What is an "out there" change that you would make to state/local government policy, if you could? (For example: changing how elections work, creating a Bay Area regional government, etc.)

I would like public commentary to elected officials to be easier and more frequent. Having one's say at legislative hearings is growing harder and harder.

Personal

Tell us a bit about yourself!

How long have you lived in California? What brought you here and what keeps you here? Most of my life. The weather. The people. The beauty of nature. The innovation.

What do you love most about California and/or your hometown?

The diversity. And, that I can feel like I live in a friendly small village (the outer Richmond), but still have great access to terrific museums, entertainment, art, and nature.

What do you dislike the most about California and/or your hometown? The current permissive atmosphere concerning crime.

Tell us about your current involvement in the community (e.g., volunteer groups, neighborhood associations, civic and professional organizations, etc.)

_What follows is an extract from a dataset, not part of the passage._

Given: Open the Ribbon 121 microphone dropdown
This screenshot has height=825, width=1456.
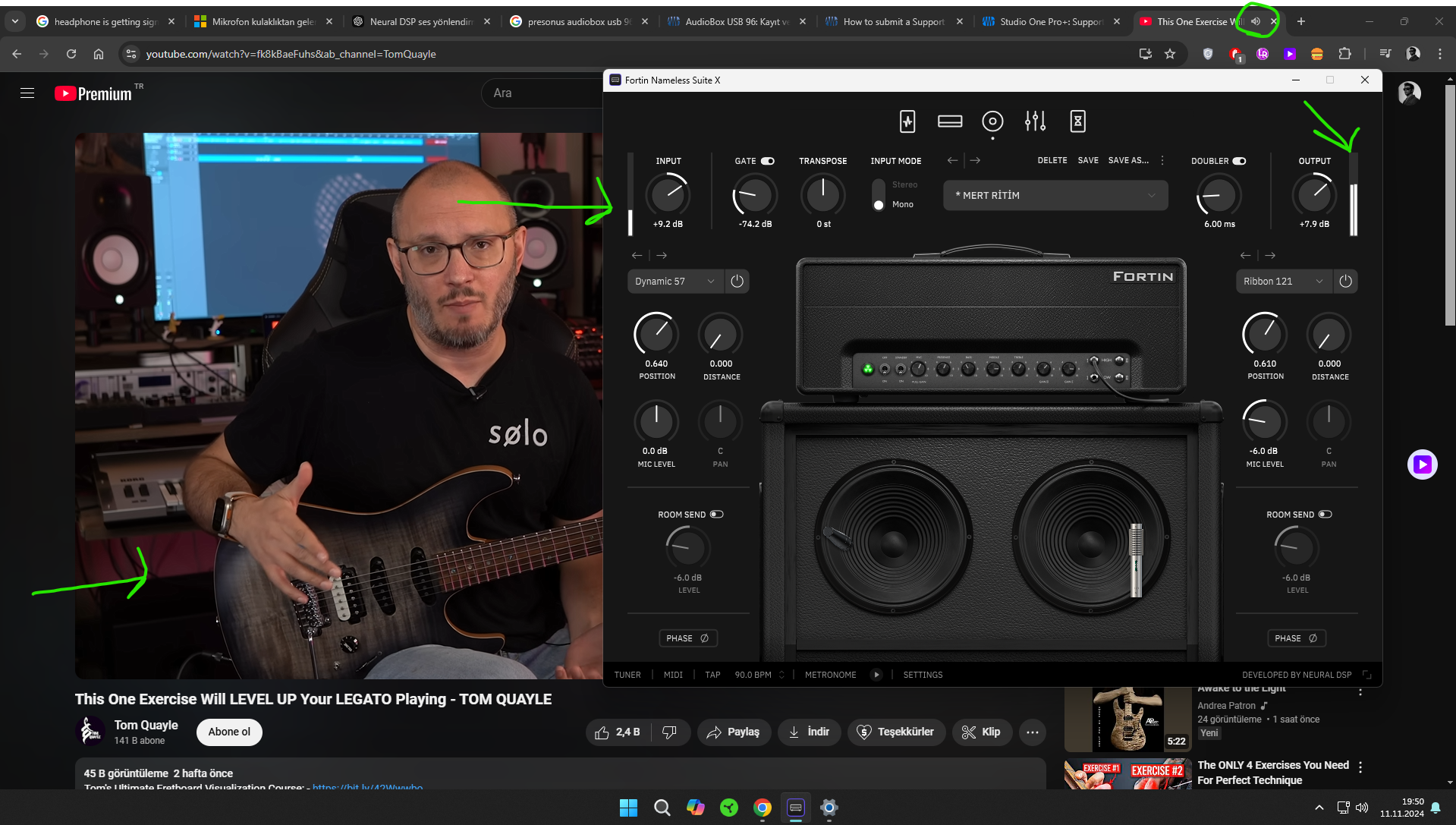Looking at the screenshot, I should 1282,282.
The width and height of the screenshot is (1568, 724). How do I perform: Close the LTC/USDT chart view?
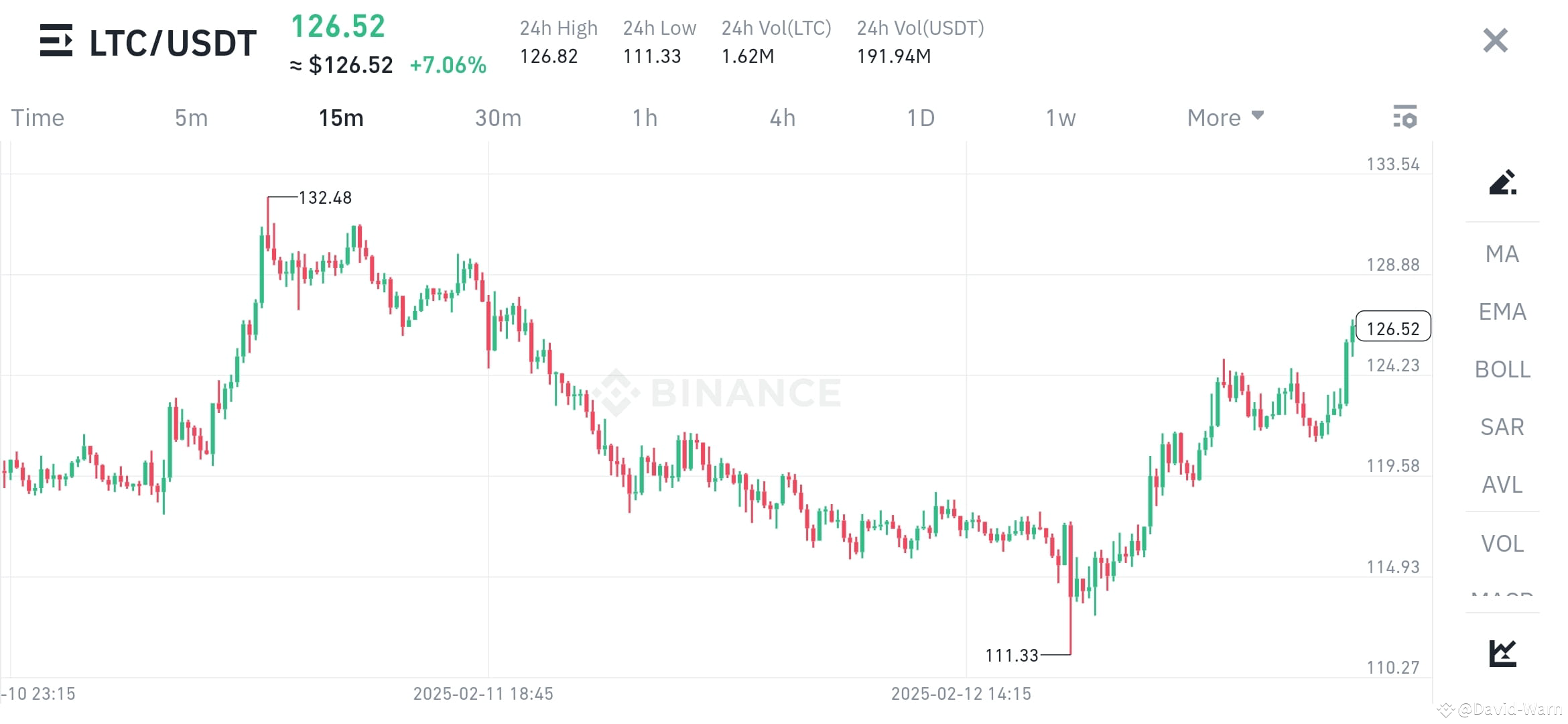tap(1494, 41)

I volunteer for my church, a very liberal denomination, quite a bit…scheduling ushers/ lectors/ serving as an Usher.

I also volunteer for "Freer Speech," a new group trying to preserve our 1st Amendment rights.

And, from time to time, I participate in Refuse Refuse clean-ups sponsored by my church.

Thank you

Thank you for giving us your time and answering our questionnaire. We look forward to reading your answers and considering your candidacy!